[Start]

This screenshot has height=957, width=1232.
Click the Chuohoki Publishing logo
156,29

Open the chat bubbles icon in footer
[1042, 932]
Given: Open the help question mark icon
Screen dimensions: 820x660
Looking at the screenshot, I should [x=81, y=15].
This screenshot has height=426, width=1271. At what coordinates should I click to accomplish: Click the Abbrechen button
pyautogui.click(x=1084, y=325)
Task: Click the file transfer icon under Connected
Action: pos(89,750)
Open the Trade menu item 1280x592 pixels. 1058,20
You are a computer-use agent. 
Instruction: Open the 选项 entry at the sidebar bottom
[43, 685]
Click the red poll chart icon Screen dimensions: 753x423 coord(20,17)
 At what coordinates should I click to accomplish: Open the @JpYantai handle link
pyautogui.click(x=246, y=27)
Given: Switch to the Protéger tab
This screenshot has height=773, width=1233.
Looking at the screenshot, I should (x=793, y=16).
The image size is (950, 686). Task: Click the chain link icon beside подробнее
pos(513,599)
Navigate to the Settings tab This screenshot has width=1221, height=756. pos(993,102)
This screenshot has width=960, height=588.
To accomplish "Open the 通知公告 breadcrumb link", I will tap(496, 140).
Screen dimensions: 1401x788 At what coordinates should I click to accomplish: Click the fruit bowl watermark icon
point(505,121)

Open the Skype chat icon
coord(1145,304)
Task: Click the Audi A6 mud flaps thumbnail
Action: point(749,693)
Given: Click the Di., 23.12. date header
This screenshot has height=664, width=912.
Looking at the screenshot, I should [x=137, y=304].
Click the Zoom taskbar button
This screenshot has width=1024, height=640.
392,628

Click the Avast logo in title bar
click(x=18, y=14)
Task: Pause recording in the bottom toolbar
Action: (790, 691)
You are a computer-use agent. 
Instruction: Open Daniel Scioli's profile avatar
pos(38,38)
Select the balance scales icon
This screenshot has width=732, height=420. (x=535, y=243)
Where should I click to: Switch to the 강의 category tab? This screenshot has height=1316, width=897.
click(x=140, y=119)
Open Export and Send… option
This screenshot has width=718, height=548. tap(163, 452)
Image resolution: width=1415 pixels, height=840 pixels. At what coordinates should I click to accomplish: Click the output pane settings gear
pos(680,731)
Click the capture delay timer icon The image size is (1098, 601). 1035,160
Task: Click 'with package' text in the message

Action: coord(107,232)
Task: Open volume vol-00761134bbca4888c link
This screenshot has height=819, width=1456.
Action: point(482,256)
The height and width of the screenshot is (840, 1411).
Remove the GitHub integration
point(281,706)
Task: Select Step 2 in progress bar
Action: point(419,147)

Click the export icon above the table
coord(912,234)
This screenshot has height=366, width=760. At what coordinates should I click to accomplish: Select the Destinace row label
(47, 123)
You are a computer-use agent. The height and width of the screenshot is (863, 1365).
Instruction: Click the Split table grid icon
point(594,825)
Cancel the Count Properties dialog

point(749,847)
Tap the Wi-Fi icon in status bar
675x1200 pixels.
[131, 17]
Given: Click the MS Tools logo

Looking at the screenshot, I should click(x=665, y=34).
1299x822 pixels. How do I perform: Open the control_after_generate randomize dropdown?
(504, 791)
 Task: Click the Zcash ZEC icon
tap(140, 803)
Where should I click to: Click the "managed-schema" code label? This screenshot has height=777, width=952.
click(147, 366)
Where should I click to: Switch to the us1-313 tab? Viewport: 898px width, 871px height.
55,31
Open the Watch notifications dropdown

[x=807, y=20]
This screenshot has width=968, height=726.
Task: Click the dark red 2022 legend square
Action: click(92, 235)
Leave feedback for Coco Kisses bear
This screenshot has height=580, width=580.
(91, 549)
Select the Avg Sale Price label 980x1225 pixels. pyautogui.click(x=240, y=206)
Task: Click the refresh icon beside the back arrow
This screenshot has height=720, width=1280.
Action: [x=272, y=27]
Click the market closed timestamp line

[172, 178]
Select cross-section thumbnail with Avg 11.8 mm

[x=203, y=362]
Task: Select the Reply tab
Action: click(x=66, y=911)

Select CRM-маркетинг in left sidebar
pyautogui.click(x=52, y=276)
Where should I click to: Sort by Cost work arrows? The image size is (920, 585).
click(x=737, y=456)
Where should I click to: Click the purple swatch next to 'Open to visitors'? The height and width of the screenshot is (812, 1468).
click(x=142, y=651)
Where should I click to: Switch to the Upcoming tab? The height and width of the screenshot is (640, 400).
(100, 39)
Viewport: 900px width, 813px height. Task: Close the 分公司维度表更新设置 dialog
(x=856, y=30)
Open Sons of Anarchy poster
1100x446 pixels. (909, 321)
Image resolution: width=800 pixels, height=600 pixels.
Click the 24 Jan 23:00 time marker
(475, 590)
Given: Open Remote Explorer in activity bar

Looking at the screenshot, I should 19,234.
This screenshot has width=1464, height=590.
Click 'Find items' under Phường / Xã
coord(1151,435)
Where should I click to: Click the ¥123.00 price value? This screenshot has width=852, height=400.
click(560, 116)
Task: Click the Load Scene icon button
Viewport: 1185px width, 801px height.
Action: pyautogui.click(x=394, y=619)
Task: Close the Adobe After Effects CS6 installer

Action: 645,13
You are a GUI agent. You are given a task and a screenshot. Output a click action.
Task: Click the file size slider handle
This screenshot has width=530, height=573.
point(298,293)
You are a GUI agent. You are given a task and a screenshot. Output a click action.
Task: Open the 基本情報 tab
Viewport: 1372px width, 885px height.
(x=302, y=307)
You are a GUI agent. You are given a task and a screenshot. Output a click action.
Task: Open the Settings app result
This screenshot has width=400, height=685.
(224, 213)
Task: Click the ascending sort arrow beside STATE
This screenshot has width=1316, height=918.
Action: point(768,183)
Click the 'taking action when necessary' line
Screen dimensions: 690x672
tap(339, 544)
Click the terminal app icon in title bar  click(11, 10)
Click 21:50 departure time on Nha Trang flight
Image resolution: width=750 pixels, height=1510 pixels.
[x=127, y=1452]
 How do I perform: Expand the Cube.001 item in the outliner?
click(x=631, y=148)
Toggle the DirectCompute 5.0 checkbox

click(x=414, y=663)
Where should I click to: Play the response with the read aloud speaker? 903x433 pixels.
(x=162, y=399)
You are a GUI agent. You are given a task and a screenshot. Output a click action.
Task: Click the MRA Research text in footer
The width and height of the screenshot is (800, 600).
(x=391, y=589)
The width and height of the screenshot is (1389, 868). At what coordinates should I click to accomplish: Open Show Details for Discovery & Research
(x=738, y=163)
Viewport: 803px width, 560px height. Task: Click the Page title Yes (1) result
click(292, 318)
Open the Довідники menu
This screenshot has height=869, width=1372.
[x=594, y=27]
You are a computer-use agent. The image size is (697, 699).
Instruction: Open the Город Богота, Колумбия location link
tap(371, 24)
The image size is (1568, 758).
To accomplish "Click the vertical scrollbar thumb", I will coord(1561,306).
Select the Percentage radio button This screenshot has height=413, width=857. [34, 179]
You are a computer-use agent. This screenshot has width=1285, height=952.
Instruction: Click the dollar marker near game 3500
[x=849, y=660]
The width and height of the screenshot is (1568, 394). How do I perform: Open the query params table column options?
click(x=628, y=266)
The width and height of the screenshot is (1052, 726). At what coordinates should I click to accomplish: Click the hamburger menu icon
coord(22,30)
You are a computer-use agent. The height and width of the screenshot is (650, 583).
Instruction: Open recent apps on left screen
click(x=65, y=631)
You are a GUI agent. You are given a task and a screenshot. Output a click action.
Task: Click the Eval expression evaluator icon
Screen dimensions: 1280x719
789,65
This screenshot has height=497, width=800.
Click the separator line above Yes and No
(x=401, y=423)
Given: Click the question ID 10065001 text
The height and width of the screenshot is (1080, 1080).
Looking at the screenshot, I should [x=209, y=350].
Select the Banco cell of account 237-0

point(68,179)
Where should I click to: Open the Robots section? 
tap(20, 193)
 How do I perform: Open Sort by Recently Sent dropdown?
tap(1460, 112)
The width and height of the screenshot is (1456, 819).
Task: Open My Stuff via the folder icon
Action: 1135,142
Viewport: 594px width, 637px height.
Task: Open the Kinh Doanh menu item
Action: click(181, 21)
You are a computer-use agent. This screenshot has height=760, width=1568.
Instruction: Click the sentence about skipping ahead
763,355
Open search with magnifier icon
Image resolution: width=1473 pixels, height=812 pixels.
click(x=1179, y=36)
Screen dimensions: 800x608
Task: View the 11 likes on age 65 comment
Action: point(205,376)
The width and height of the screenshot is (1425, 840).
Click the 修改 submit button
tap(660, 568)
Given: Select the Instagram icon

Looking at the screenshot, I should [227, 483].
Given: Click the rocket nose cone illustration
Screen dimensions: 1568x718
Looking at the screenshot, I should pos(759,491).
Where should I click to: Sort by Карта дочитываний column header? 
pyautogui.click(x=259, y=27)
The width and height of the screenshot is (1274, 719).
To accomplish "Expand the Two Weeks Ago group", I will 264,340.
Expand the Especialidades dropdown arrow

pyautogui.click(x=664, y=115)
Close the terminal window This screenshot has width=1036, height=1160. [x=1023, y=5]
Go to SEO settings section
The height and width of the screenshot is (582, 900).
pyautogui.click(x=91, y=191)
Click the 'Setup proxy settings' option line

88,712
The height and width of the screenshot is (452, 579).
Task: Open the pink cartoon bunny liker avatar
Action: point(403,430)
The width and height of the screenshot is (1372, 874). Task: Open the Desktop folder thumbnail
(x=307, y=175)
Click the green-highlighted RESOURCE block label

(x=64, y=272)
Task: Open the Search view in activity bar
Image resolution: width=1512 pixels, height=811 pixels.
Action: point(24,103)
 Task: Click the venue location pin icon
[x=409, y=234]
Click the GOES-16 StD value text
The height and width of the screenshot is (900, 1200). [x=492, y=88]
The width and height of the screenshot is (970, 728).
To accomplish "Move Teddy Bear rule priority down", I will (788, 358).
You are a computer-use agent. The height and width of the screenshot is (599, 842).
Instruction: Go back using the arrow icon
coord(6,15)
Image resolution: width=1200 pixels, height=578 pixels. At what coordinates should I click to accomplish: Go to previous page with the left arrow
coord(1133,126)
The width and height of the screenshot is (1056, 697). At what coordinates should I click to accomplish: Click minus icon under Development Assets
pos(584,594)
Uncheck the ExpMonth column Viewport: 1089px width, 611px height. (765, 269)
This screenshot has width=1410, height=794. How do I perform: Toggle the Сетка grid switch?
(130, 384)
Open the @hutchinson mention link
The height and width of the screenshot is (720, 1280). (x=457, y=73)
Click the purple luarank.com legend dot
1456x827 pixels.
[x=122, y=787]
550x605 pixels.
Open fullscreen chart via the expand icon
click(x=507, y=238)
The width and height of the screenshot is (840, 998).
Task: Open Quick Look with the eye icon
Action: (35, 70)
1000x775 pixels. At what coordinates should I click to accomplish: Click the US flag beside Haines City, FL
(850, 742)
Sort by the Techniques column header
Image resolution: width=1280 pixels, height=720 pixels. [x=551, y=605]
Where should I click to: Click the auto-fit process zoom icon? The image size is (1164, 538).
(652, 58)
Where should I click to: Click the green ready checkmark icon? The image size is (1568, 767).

[End]

AIM: Could you copy everything from the line containing "Where should I click to: Click the auto-fit" down to the end of the items above, keeping every line unchanged?

OUTPUT OF THE EXERCISE:
Where should I click to: Click the auto-fit process zoom icon? The image size is (1164, 538).
(652, 58)
Where should I click to: Click the green ready checkmark icon? The image size is (1568, 767).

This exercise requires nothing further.